* **RECORDS SUPPLIED**
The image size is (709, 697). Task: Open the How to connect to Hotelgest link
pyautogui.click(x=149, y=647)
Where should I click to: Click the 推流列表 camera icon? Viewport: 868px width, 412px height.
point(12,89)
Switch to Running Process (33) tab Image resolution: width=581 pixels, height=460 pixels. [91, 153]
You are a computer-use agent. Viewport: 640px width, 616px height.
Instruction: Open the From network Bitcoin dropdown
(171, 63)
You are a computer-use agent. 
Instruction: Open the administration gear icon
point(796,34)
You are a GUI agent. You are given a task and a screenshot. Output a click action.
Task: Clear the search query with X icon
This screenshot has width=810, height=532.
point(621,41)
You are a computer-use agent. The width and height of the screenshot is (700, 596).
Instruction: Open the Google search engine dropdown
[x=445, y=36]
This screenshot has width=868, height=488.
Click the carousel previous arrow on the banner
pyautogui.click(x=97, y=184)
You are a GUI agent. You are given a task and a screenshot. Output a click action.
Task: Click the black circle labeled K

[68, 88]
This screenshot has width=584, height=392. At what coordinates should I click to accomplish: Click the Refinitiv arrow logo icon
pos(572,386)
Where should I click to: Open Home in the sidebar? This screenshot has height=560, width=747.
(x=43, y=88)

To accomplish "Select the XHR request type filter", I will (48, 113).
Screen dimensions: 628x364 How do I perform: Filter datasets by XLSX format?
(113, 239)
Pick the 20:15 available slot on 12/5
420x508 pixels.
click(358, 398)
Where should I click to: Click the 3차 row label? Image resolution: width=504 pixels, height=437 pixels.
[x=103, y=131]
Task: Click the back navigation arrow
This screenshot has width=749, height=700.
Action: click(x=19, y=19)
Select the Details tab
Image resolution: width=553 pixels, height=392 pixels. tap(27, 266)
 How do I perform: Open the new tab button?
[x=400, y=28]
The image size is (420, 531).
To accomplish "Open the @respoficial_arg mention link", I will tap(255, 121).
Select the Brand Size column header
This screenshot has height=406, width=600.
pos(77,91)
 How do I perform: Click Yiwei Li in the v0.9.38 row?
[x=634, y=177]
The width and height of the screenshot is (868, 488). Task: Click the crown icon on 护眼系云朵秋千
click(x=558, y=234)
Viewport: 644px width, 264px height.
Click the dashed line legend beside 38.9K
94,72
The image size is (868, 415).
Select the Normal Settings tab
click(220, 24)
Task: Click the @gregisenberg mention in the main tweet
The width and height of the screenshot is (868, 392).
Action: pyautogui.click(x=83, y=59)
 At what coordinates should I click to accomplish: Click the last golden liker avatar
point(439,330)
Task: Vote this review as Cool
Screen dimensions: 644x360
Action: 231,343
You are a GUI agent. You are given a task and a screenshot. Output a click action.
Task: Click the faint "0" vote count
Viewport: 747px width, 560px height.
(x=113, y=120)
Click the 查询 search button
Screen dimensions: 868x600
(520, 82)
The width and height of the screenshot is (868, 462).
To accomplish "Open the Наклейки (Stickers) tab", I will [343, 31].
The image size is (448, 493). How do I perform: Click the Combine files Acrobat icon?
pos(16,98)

* **EXERCISE**
Go line by line through the material and count the lines holding the word "computer". State only the total.

* **ANSWER TO THE EXERCISE**
3